蚊取り線香
暖かくなってくると、あちこちで蚊に刺されたという声が聞こえてくる。いよいよ蚊と格闘しなければならない季節がやってきた。蚊と言えば、蚊取り線香が昔からの定番だ。どこの家でも蚊取り線香の準備を始めたのではないだろうか。薬局や量販店でも店頭で蚊取り線香を見かけるようになってきた。

ところで、蚊取り線香という名前を聞いて疑問に思ったことはないだろうか?名前通りなら蚊が取れるはずだが、実際に蚊が取れたところは見たことがない。「蚊取り線香」ではなくて、本当は「蚊よけ線香」ではないのか。と言いたくなってしまうのである。一体、蚊取り線香とは何者なのか調べてみよう。

蚊取り線香というのは、蚊を駆除する目的で、線香に除虫菊の有効成分(ピレトリン)や、類似のピレスロイド系成分を練り込んだ燻煙式殺虫剤だそうである。一応、殺虫剤の一種らしい。

原料は、粕粉(除虫菊の地上部分を半年間乾燥させたもの)、タブ粉、でんぷん、ピレスロイド、染料など。粉末状、棒状、渦巻状などに成形される。渦巻き状のものでは、製品によって右巻きのものと左巻きのものとがある。色は緑色がほとんど。一般には、6〜7時間燃焼するものが多いが、燃焼時間2~3時間程度の小巻の物や、ペット用などでは12時間程度燃焼するものもある。主な生産地は和歌山県有田市付近など。 (Wikipediaより)
除虫菊というのが原料らしいが、いったい何だろうか?蚊取り線香でお馴染みのKINCHOのホームページに次のような説明がある。

原産国は地中海・中央アジアといわれ、セルビア共和国(旧ユーゴスラビア)で発見されました。この花は古くから殺虫効果があることが知られており、現在もケニアをはじめ世界各地で殺虫剤の原料として栽培されています。殺虫成分ピレトリンは花の子房に多く含まれています。
  日本では弊社の創業者である和歌山県出身の上山英一郎(うえやま えいいちろう)が明治19年(1886)にアメリカのH.E.アモア氏から除虫菊の種子を贈られ、渦巻型の蚊取り線香を発明しました。 上山英一郎は和歌山県や広島県・香川県を中心とした瀬戸内地方、北海道など日本の各地で除虫菊の栽培を奨励しました。
 第二次世界大戦前は盛んに生産され、日本から世界中に輸出されて産業振興に貢献しました。しかし第二次大戦後はピレトリン類似化合物のピレスロイドが殺虫成分の主流となり産業としての除虫菊の栽培は現在では終了しています。
(注 除虫菊は、そのままの状態では殺虫効果はほとんどありません)。 (KINCHOホームページより)
除虫菊はキク科の多年草で「シロバナムシヨケギク」と言うそうだ。名前からしてムシヨケだから、大したもんだ。蚊取り線香は日本人が発明したものだが、その原料除虫菊は海外から渡ってきたものだ。写真を見てみると普通の菊の花だ。見た目にはとても殺虫成分があるとは思えないが、これを発見した人は偉いと思う。

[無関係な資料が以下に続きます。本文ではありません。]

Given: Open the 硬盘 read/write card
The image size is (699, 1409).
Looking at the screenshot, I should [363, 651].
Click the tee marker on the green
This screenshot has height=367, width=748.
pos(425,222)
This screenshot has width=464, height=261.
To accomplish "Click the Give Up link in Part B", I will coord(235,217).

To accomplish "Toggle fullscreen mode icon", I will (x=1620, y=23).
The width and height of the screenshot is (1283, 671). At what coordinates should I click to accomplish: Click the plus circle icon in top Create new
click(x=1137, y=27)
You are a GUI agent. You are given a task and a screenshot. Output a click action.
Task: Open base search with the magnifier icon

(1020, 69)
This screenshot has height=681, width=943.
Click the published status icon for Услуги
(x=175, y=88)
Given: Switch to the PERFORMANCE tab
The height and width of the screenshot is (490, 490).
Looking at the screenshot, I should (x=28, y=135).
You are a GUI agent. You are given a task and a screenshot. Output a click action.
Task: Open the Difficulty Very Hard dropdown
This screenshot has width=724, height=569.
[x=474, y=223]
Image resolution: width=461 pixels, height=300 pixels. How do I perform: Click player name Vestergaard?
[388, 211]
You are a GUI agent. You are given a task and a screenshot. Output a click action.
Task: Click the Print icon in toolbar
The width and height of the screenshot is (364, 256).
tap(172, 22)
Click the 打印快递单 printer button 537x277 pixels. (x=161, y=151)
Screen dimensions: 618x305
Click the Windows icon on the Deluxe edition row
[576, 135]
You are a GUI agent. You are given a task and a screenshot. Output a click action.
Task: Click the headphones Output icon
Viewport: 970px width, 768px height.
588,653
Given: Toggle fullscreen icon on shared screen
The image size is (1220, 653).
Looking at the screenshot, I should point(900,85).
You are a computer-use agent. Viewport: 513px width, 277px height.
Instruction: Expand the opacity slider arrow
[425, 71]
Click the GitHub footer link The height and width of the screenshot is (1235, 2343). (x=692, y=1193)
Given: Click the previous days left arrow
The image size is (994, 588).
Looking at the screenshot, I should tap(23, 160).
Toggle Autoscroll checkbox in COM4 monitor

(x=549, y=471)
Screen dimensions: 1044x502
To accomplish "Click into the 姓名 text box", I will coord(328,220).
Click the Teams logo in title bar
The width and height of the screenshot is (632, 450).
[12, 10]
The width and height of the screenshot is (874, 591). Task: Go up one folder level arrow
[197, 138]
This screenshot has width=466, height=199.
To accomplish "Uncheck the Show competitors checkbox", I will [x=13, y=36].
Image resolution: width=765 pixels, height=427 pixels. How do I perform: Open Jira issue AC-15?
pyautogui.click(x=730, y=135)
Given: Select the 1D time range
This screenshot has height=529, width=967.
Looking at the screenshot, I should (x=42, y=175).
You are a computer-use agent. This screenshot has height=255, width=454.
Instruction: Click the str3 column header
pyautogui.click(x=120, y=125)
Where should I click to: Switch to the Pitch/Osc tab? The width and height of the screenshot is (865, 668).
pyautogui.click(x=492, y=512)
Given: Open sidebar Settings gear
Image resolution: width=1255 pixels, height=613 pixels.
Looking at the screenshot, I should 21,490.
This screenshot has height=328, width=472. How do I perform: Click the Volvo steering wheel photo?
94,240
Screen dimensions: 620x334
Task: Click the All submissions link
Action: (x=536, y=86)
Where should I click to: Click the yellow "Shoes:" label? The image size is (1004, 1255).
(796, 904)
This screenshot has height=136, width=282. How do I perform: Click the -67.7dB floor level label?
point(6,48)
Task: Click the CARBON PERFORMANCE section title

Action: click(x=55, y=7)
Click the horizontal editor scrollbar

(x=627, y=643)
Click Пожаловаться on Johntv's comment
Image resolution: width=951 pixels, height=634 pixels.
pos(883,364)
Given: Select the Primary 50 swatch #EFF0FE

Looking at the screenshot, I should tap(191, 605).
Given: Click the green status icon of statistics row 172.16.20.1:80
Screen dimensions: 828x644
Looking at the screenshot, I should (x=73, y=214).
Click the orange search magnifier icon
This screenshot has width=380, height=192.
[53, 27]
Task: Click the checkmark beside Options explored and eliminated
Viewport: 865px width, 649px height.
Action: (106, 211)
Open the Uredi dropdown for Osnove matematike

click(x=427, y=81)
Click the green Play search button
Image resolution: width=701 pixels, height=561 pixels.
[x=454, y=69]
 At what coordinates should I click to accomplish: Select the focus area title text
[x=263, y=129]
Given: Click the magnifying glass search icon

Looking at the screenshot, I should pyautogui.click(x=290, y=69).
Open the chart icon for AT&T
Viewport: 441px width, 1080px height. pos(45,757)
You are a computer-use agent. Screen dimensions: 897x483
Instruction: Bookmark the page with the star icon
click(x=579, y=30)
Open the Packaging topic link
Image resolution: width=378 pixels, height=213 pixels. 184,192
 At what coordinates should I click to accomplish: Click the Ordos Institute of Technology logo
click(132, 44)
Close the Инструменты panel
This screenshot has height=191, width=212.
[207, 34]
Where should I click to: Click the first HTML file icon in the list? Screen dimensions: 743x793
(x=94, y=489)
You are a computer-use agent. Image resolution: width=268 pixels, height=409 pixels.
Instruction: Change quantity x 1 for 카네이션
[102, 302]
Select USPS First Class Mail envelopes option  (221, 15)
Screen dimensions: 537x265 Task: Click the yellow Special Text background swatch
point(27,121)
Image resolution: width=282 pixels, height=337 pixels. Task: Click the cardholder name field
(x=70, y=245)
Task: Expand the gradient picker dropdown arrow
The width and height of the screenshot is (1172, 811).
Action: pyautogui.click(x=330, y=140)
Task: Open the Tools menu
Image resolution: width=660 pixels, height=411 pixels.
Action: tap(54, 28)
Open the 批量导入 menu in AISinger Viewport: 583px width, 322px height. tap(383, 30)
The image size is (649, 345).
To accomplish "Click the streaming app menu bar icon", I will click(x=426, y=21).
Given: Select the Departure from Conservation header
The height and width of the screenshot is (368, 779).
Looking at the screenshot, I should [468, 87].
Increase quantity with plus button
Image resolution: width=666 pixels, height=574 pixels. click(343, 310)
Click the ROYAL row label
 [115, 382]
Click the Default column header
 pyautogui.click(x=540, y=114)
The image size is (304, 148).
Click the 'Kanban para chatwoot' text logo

使用するには、先端に着火し、最初に出る炎を吹き消して燠の状態にする。このようにすると不完全燃焼によって煙が立ちのぼるようになる。この煙に蚊を殺す効果があると思われがちだが、燃焼部分の手前で高温により揮発する化学物質(ピレスロイド)に殺虫作用があるとされる(煙と異なり目には見えない)。現在は、化学的に合成したピレスロイドが主に使われている。除虫菊の代わりにレモングラスの成分などを使用した製品もあるが、そちらには忌避効果はあるものの殺虫効果は無い。 (Wikipediaより)
なるほど、煙に殺虫効果があるのではなくて目には見えない成分が広がっていくわけだ。垂直に立ち上る煙を見て部屋中に行き渡らせようと、うちわで扇いだり、扇風機を当ててみたりするのは無駄な努力だったのだ。ましてや、蚊取り線香にまたがって煙に包まれようとするのは愚の骨頂だろう。現在は化学合成でピレスロイドを作っているそうだが、そういえば、電子蚊取り機の薬剤の箱に「有効成分…(ピレスロイド系)」と書かれている。昔も今も基本的な成分は変わっていないようだ。